Work required
Retype, character for character, the lines of the items that run from the line containing "Identify the location of selection-dropdown: No" through the line containing "coordinates (1662, 610).", including both of those lines.

Stored records
--- --- ---

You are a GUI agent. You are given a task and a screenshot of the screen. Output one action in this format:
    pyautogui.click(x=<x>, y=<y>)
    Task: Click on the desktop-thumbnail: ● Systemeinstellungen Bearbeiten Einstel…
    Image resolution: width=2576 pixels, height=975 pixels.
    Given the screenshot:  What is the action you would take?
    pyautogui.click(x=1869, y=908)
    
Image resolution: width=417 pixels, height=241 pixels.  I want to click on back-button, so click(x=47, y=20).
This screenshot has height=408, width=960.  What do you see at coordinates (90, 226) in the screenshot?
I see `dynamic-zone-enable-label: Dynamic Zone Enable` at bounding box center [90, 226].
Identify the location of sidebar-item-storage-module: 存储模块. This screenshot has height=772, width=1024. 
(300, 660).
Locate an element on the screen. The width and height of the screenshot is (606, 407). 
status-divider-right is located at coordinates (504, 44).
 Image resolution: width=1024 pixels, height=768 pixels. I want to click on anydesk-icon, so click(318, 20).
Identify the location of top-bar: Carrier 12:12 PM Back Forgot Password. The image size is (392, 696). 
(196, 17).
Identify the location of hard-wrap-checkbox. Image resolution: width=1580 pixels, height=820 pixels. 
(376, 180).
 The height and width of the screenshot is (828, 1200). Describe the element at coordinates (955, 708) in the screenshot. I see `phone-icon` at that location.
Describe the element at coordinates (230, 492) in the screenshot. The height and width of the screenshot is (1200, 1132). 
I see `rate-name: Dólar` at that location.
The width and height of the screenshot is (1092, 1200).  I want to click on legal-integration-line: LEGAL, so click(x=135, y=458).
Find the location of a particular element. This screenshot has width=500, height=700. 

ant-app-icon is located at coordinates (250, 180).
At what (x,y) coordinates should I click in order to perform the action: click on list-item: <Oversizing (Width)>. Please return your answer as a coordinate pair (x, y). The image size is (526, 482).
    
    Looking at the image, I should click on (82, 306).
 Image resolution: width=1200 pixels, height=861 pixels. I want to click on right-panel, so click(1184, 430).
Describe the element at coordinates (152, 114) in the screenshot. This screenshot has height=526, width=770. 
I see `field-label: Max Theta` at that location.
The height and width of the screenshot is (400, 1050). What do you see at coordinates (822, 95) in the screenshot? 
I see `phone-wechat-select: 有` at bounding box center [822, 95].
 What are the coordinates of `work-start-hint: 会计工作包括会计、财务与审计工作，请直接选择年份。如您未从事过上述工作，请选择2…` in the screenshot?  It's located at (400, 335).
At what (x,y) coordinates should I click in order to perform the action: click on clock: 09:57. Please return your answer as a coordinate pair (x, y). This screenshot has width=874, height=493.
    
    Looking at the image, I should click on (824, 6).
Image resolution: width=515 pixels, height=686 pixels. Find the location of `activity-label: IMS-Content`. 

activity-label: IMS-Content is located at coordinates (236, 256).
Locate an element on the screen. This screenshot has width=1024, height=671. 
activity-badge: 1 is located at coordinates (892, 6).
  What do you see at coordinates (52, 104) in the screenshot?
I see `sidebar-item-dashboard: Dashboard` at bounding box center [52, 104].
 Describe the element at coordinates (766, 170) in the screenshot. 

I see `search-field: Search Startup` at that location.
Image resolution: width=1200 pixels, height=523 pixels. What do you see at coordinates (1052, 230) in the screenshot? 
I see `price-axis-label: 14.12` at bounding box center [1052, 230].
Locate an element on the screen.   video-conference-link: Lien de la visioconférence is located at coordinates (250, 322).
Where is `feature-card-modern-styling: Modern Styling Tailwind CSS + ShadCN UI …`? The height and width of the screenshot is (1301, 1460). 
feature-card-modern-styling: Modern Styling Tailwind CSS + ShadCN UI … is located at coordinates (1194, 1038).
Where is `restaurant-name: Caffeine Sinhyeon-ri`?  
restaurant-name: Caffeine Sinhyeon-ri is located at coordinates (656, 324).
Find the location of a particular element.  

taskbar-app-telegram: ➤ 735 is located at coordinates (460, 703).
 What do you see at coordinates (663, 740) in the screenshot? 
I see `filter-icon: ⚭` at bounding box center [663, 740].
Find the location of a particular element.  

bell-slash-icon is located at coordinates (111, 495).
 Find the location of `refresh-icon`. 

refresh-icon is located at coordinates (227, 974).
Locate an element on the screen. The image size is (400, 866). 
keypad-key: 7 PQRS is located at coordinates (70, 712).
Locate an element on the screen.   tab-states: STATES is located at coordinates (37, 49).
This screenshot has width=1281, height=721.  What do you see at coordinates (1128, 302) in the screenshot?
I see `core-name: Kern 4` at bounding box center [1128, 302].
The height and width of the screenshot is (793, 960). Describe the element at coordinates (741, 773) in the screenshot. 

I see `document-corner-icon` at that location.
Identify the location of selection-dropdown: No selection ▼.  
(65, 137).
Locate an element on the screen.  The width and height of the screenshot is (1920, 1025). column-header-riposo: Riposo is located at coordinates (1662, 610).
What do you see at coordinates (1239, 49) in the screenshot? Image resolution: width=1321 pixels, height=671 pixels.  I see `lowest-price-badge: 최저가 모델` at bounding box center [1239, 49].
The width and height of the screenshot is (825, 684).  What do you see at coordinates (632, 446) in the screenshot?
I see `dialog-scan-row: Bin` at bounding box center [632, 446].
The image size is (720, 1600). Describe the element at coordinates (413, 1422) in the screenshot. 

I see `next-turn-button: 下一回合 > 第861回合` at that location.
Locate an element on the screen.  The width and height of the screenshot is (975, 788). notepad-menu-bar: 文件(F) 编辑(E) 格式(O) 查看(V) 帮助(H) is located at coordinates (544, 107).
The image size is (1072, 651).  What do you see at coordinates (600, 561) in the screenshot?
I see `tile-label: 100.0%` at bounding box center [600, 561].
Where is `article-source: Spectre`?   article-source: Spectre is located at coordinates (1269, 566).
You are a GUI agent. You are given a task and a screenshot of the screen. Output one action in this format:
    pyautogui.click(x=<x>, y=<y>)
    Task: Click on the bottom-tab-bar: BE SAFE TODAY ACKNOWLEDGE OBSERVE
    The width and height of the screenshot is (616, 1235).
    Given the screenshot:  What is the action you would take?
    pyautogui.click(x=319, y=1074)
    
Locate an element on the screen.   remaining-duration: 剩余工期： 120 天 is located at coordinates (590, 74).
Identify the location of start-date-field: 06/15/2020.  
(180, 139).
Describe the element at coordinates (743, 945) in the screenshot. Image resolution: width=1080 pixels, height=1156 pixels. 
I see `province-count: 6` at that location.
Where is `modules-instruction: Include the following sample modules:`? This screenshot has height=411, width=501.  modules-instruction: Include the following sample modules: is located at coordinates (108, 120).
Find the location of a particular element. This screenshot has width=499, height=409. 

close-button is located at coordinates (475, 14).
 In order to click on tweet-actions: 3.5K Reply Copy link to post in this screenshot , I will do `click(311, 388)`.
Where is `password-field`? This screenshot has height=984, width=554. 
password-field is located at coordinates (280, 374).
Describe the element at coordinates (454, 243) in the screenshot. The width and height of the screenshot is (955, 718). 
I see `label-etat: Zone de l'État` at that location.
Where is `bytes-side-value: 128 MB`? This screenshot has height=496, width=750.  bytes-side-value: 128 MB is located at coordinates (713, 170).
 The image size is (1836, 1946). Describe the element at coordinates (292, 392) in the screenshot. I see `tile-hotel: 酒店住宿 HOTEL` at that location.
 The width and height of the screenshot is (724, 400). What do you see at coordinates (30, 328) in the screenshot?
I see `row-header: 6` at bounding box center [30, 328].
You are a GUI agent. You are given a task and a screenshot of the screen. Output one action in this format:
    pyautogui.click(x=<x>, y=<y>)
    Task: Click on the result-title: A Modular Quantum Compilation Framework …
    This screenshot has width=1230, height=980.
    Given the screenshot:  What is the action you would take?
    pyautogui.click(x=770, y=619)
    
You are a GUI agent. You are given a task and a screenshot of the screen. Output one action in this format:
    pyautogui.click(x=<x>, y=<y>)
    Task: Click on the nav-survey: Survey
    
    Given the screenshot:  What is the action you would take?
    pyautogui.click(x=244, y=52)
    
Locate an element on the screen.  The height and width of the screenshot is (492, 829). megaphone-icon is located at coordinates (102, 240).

--- --- ---

Solution to this exercise
Identify the location of selection-dropdown: No selection ▼.  
(65, 137).
Locate an element on the screen.  The width and height of the screenshot is (1920, 1025). column-header-riposo: Riposo is located at coordinates (1662, 610).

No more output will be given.